* **WHAT YOU SHOULD DO**:
Excluding pictures, give the entries again exactly as they appear.

* **INFORMATION SHOWN**:

━━━━━━━━━━━━━━━━

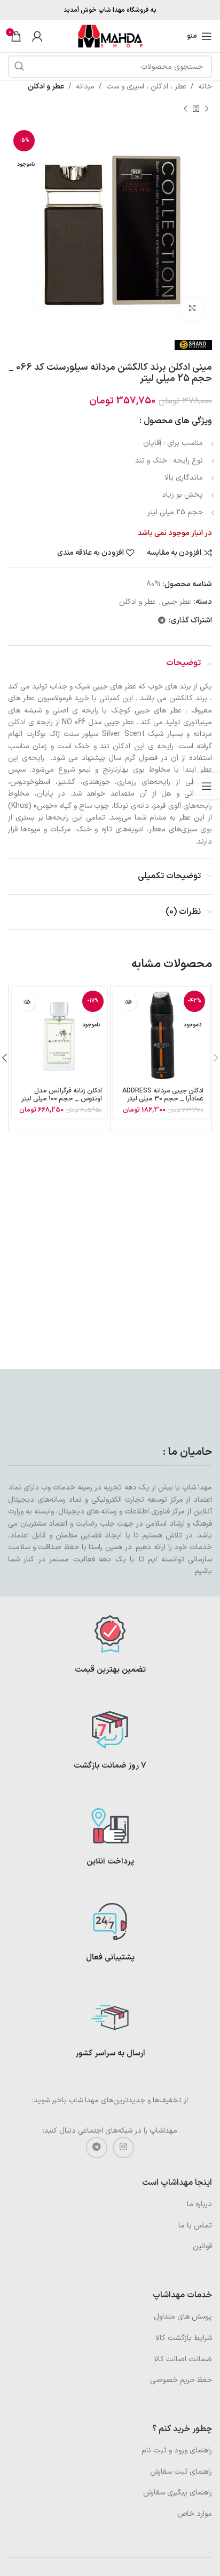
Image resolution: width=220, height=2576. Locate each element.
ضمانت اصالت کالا (183, 2359)
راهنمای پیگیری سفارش (177, 2492)
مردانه (85, 86)
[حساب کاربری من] (37, 36)
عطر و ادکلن (46, 86)
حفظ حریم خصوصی (181, 2380)
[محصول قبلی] (206, 108)
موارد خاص (194, 2514)
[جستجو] (19, 66)
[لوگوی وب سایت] (110, 36)
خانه (205, 86)
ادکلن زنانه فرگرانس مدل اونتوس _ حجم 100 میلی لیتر (61, 1095)
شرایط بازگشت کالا (183, 2338)
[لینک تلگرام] (162, 621)
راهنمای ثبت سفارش (181, 2471)
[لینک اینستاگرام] (123, 2147)
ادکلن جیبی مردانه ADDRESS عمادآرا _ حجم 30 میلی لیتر (162, 1095)
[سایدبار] (206, 786)
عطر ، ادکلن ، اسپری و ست (146, 86)
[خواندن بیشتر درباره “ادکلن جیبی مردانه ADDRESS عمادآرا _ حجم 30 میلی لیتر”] (128, 1001)
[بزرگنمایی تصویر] (192, 309)
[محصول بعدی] (185, 108)
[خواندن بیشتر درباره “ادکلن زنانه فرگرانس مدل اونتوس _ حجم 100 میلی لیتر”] (26, 1001)
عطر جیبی (176, 601)
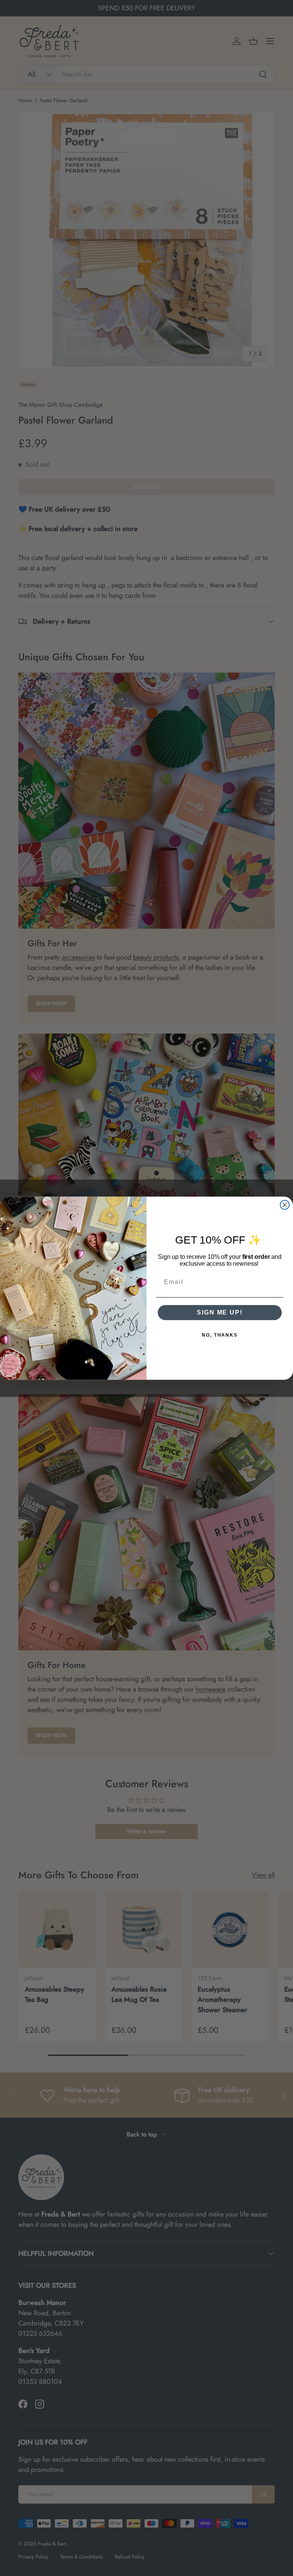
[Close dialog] (285, 1204)
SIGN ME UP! (219, 1312)
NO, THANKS (220, 1335)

━━━━━━━━━━━━━━━━

* **SOLUTION TO THIS PROBLEM**:
Image resolution: width=220, height=2576. Locate each element.
ضمانت اصالت کالا (183, 2359)
راهنمای پیگیری سفارش (177, 2492)
مردانه (85, 86)
[حساب کاربری من] (37, 36)
عطر و ادکلن (46, 86)
حفظ حریم خصوصی (181, 2380)
[محصول قبلی] (206, 108)
موارد خاص (194, 2514)
[جستجو] (19, 66)
[لوگوی وب سایت] (110, 36)
خانه (205, 86)
ادکلن زنانه فرگرانس مدل اونتوس _ حجم 100 میلی لیتر (61, 1095)
شرایط بازگشت کالا (183, 2338)
[لینک تلگرام] (162, 621)
راهنمای ثبت سفارش (181, 2471)
[لینک اینستاگرام] (123, 2147)
ادکلن جیبی مردانه ADDRESS عمادآرا _ حجم 30 میلی لیتر (162, 1095)
[سایدبار] (206, 786)
عطر ، ادکلن ، اسپری و ست (146, 86)
[خواندن بیشتر درباره “ادکلن جیبی مردانه ADDRESS عمادآرا _ حجم 30 میلی لیتر”] (128, 1001)
[بزرگنمایی تصویر] (192, 309)
[محصول بعدی] (185, 108)
[خواندن بیشتر درباره “ادکلن زنانه فرگرانس مدل اونتوس _ حجم 100 میلی لیتر”] (26, 1001)
عطر جیبی (176, 601)
[Close dialog] (285, 1204)
SIGN ME UP! (219, 1312)
NO, THANKS (220, 1335)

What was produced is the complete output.